§ Set tasks:
(1) Who does the article on Miami's website redesign name as the primary audience of the new home page and major content areas?
(2) Copy out the passage of the article on Miami's website redesign that begins with "More students will" and ends with "to student organizations.", swapping "faculty pages" for "alumni pages".

The new site is also friendlier to blogs, videos and other forms of interactive media as well.

"We wanted to build a Web infrastructure that would accommodate these technologies and be flexible to allow new technologies that may come along," Tron said.

Tron said the new home page and major content areas is aimed at the site's primary audience: prospective students and their families. She said the committee decided to focus the home content on "the Miami experience."

The home page contains a slide show of featured students with photos, quotes and links to more information about them. Each student's page features personal information, his or her academic major and on-campus activities and quotes about favorite dining places, favorite off-campus activities, ways to connect to other students and why Miami was his or her school of choice.

"Prospective students want to know, what's it going to be like here?" Tron said. "Will I fit in here? Will I find what's important to me here? Am I going to leave Miami able to succeed in life?"

Senior Danny Sauter is one featured student. As a member of student government, he worked with Tron and the redesign committee, representing student organizations' interests. When Tron learned he was also involved in Edun LIVE, she asked him to be a "Miami Experience" student. Sauter said he met with a freelance writer hired to do student write-ups and a photographer.

Sauter said he thought the new site would attract prospective students and make it easier for current students to navigate the system.

"I think it's a big improvement, kind of long overdue," Sauter said. "I think once everyone gets familiar with the new layout, everyone will really appreciate the change."

More changes will be coming soon, according to Tron.

"What you see now is the first phase, over the next week or so we'll be working out all the bugs," Tron said.

More students will be added to the homepage and more content will be added around the site. Tron said faculty pages, similar to the student pages, may also be included in the coming months. Academic divisions will be setting up more content and Tron said tools for adding online content would be made available to student organizations.

§ Entries supplied:
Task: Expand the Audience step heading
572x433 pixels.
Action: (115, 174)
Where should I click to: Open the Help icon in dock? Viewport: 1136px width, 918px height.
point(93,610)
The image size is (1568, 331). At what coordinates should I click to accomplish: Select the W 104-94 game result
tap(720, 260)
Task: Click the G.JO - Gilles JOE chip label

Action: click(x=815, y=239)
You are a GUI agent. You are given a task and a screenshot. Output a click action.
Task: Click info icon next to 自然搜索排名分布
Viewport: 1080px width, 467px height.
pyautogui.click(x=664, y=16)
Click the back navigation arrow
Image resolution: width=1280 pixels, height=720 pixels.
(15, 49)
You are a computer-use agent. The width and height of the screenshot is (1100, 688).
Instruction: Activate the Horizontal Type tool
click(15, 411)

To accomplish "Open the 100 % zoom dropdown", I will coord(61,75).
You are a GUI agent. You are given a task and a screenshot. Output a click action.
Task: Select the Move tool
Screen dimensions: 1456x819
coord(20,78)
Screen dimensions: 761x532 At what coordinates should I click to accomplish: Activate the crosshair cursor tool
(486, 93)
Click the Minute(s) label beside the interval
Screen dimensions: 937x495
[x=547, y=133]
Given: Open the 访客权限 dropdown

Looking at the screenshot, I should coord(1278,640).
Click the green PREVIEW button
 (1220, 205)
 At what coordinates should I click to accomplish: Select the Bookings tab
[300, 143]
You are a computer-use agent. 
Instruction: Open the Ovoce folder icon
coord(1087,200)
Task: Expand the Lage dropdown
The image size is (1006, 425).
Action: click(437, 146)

§ Responses for each task:
(1) Prospective students and their families.

(2)
More students will be added to the homepage and more content will be added around the site. Tron said alumni pages, similar to the student pages, may also be included in the coming months. Academic divisions will be setting up more content and Tron said tools for adding online content would be made available to student organizations.